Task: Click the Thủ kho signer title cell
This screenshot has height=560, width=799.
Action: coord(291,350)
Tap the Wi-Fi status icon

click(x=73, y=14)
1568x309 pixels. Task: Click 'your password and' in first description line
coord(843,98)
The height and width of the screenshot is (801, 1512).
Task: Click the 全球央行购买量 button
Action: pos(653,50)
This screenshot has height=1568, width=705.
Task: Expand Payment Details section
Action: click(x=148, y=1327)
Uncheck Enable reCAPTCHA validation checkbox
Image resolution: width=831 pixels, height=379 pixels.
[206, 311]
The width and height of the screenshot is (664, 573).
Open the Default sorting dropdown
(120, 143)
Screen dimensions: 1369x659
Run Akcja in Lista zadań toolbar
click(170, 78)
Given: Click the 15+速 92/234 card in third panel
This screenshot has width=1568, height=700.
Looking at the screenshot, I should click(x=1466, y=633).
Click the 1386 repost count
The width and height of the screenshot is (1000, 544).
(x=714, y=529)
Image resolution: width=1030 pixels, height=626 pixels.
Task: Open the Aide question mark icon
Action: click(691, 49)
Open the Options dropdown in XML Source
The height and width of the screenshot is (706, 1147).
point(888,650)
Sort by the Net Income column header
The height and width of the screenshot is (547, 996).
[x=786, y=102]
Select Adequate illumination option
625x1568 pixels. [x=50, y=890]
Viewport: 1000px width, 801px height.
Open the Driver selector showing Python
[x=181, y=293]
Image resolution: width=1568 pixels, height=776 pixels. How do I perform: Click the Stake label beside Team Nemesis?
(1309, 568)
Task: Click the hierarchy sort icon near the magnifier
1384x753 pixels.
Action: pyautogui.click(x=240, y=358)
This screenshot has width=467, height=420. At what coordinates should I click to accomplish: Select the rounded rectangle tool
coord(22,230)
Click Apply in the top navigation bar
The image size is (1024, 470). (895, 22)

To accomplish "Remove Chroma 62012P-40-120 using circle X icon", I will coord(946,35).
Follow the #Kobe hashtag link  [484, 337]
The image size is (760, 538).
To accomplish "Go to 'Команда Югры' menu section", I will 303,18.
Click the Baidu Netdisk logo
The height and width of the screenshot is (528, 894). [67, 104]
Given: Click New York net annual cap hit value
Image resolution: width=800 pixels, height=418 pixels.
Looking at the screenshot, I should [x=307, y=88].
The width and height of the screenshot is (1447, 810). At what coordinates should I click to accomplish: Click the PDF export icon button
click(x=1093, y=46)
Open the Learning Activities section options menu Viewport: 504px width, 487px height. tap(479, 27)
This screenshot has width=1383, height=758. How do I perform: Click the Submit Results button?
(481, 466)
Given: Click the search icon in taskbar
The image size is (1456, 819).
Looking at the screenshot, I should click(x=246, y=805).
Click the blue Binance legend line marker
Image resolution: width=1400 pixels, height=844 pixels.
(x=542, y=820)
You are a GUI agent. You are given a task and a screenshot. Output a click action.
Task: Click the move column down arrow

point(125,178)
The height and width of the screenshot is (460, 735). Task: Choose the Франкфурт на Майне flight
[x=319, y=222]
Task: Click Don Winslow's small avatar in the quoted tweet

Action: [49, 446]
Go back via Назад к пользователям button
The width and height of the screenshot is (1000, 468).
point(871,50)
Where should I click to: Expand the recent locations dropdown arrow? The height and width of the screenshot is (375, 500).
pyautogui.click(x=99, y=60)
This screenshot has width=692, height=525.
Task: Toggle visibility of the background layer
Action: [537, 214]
__________
## Your task
Exactly as they appear, retype the lines from the start of the records through the line containing "Sort by the Net Income column header".

## Response area
Task: Click the Thủ kho signer title cell
This screenshot has height=560, width=799.
Action: coord(291,350)
Tap the Wi-Fi status icon

click(x=73, y=14)
1568x309 pixels. Task: Click 'your password and' in first description line
coord(843,98)
The height and width of the screenshot is (801, 1512).
Task: Click the 全球央行购买量 button
Action: pos(653,50)
This screenshot has height=1568, width=705.
Task: Expand Payment Details section
Action: click(x=148, y=1327)
Uncheck Enable reCAPTCHA validation checkbox
Image resolution: width=831 pixels, height=379 pixels.
[206, 311]
The width and height of the screenshot is (664, 573).
Open the Default sorting dropdown
(120, 143)
Screen dimensions: 1369x659
Run Akcja in Lista zadań toolbar
click(170, 78)
Given: Click the 15+速 92/234 card in third panel
This screenshot has width=1568, height=700.
Looking at the screenshot, I should click(x=1466, y=633).
Click the 1386 repost count
The width and height of the screenshot is (1000, 544).
(x=714, y=529)
Image resolution: width=1030 pixels, height=626 pixels.
Task: Open the Aide question mark icon
Action: click(691, 49)
Open the Options dropdown in XML Source
The height and width of the screenshot is (706, 1147).
point(888,650)
Sort by the Net Income column header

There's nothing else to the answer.